Aeroportos, rostos e destinos

Todos os dias é um vai e vem

a vida se repete na estação
Tem gente que chega pra ficar
Tem gente que vai pra nunca mais
Tem gente que vem e quer voltar
Tem gente que vai e quer ficar
Tem gente que veio só olhar
Tem gente a sorrir e a chorar

E assim chegar e partir
São só dois lados
da mesma viagem
O trem que chega
é o mesmo trem da partida
A hora do encontro
é também despedida...
(Encontros e despedidas, de Milton Nascimento e Fernando Brant)

Tenho apreço por aeroportos. Mais que isso, atração mesmo! Isso está ligado ao meu espírito – como bom sagitariano, aventureiro e livre. Chama-me a atenção aquela movimentação de pessoas indo e vindo, aqueles rostos na expectativa da viagem dos sonhos, do primeiro vôo, de apenas mais um vôo, rostos felizes, rostos cansados.
Na verdade, o que me atrai é imaginar as histórias que cada rosto esconde. É incrível imaginar que todos ali, juntos naquele instante, estarão daqui a pouco em lados quem sabe até opostos, como na Inglaterra e na África do Sul. Cada rosto tem um destino, cada destino tem uma história – e é nisso que penso sempre que estou num aeroporto aguardando aquelas horas intermináveis até o embarque. Para onde irá aquele jovem? O que fará aquele casal em Frankfurt? “Última chamada para o vôo TP 1845 com destino a ‘Geneve’”, diz o sistema de som. “Geneve!” Um dia irei para “Geneve”, penso.
Sim, os aeroportos são locais encantadores. Conseguem unir pessoas de todos os cantos do mundo (ora, se a Terra é redonda, quem inventou esse negócio de cantos?). Há vôos partindo para Manaus, Curitiba, Nova York, Tóquio, Lisboa e Frankfurt. A cada minuto, uma decolagem, vidas subindo rumo aos seus destinos. A cada minuto, uma aterrissagem, vidas chegando em seus destinos. Vidas indo, vidas vindo, aeroportos... E pensar que daqui a pouco eu estarei em Paris...

PS: qualquer hora escreverei sobre alguns aeroportos específicos.

Dados armazenados

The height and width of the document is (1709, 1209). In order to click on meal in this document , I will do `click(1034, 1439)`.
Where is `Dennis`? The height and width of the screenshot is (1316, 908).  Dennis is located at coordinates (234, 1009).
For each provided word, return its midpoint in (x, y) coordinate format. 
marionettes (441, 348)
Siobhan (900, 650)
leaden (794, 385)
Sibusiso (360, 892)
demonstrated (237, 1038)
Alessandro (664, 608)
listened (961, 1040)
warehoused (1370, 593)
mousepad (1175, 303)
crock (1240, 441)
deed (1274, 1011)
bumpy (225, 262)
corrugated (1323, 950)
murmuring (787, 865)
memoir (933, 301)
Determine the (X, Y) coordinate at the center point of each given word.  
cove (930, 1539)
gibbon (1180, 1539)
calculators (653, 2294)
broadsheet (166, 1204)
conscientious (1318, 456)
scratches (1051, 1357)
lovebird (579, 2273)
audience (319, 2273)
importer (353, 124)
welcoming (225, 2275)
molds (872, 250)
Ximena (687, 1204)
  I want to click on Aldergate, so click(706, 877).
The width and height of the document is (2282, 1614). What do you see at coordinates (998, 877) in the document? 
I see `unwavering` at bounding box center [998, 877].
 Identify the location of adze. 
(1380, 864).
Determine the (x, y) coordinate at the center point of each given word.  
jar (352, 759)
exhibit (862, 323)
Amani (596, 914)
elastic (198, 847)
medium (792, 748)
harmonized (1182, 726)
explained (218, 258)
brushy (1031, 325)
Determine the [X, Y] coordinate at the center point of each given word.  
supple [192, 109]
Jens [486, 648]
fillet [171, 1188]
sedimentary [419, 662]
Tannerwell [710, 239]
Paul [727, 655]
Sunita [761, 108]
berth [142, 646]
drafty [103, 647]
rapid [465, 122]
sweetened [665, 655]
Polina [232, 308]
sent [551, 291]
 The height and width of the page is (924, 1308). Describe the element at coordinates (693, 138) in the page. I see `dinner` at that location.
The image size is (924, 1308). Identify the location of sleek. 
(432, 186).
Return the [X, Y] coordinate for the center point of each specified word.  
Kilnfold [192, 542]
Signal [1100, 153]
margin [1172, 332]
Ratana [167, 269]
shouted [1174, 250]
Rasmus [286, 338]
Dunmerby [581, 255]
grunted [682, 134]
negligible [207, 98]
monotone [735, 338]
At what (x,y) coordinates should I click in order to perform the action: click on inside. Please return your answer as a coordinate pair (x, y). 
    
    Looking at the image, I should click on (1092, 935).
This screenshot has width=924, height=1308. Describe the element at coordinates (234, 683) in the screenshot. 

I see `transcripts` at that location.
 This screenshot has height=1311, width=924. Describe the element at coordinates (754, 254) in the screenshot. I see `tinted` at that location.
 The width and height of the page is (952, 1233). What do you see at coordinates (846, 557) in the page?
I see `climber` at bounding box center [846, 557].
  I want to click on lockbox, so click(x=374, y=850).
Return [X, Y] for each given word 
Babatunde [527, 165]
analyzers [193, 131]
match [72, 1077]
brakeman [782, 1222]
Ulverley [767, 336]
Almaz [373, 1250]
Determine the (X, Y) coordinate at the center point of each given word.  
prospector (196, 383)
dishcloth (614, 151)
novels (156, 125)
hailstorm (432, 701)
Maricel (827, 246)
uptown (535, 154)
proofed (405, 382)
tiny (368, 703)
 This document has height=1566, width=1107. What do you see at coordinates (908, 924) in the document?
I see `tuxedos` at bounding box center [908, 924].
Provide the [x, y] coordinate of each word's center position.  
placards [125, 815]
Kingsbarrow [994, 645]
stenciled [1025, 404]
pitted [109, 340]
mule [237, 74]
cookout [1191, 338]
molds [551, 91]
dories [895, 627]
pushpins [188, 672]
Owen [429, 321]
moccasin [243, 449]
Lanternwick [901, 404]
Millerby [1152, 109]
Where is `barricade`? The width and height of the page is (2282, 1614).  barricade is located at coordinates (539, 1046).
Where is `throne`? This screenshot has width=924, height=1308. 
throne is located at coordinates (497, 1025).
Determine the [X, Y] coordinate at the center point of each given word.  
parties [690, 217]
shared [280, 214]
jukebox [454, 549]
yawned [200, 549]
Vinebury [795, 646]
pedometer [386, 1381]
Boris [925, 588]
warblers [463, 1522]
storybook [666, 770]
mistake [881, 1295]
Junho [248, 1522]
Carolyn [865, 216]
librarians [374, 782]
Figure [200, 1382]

**TAREFA A CUMPRIR**:
Digite novamente, por completo e sem nenhuma alteração, o texto sobre aeroportos apresentado acima.

**RESPOSTA DA TAREFA**:
Aeroportos, rostos e destinos

Todos os dias é um vai e vem

a vida se repete na estação
Tem gente que chega pra ficar
Tem gente que vai pra nunca mais
Tem gente que vem e quer voltar
Tem gente que vai e quer ficar
Tem gente que veio só olhar
Tem gente a sorrir e a chorar

E assim chegar e partir
São só dois lados
da mesma viagem
O trem que chega
é o mesmo trem da partida
A hora do encontro
é também despedida...
(Encontros e despedidas, de Milton Nascimento e Fernando Brant)

Tenho apreço por aeroportos. Mais que isso, atração mesmo! Isso está ligado ao meu espírito – como bom sagitariano, aventureiro e livre. Chama-me a atenção aquela movimentação de pessoas indo e vindo, aqueles rostos na expectativa da viagem dos sonhos, do primeiro vôo, de apenas mais um vôo, rostos felizes, rostos cansados.
Na verdade, o que me atrai é imaginar as histórias que cada rosto esconde. É incrível imaginar que todos ali, juntos naquele instante, estarão daqui a pouco em lados quem sabe até opostos, como na Inglaterra e na África do Sul. Cada rosto tem um destino, cada destino tem uma história – e é nisso que penso sempre que estou num aeroporto aguardando aquelas horas intermináveis até o embarque. Para onde irá aquele jovem? O que fará aquele casal em Frankfurt? “Última chamada para o vôo TP 1845 com destino a ‘Geneve’”, diz o sistema de som. “Geneve!” Um dia irei para “Geneve”, penso.
Sim, os aeroportos são locais encantadores. Conseguem unir pessoas de todos os cantos do mundo (ora, se a Terra é redonda, quem inventou esse negócio de cantos?). Há vôos partindo para Manaus, Curitiba, Nova York, Tóquio, Lisboa e Frankfurt. A cada minuto, uma decolagem, vidas subindo rumo aos seus destinos. A cada minuto, uma aterrissagem, vidas chegando em seus destinos. Vidas indo, vidas vindo, aeroportos... E pensar que daqui a pouco eu estarei em Paris...

PS: qualquer hora escreverei sobre alguns aeroportos específicos.